Mas a poesia é irredutível à vida. T.S. Eliot considerava útil a um poeta ter uma atividade distinta da vida literária (ele próprio, durante algum tempo, trabalhou num banco). Viver na e pela poesia, como um monge, parece não apenas pouco viável, mas também pouco sensato. A poesia não nos pede isso, porque a poesia não nos pede nem nos dá nada. Nós oferecemos à poesia o mais essencial da nossa experiência de vida, que tanto pode ser olhar um carrinho de mão vermelho (William Carlos Williams), como ouvir as vozes dos anjos (Rilke). E a poesia só tem para nos dar de volta a solidão da nossa própria insegurança.

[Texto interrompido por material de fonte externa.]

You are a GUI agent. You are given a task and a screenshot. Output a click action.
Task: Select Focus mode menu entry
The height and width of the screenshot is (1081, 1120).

A vida, lá fora, chama por nós com o aceno do Esteves sem metafísica. E nós, ao acenarmos de volta ("Adeus ó Esteves"), sabemos que o dono da tabacaria nos considera irrecuperáveis tolos, mas sabemos também que todos iremos morrer, que um dia não haverá mais tabacarias e que nem as graças dos donos das tabacarias nem as nossas pobres palavras em busca da poesia irão sobreviver ao tempo que nos foi dado viver.

O homem saiu da Tabacaria
(metendo troco na algibeira das calças?)
Ah, conheço-o: é o Esteves sem metafísica.
(O Dono da Tabacaria chegou à porta.)
Como por um instinto divino, o Esteves voltou-se e viu-me.
Acenou-me adeus gritei-lhe Adeus ó Esteves!, e o universo
Reconstruiu-se-me sem ideal nem
esperança , e o Dono da Tabacaria sorriu.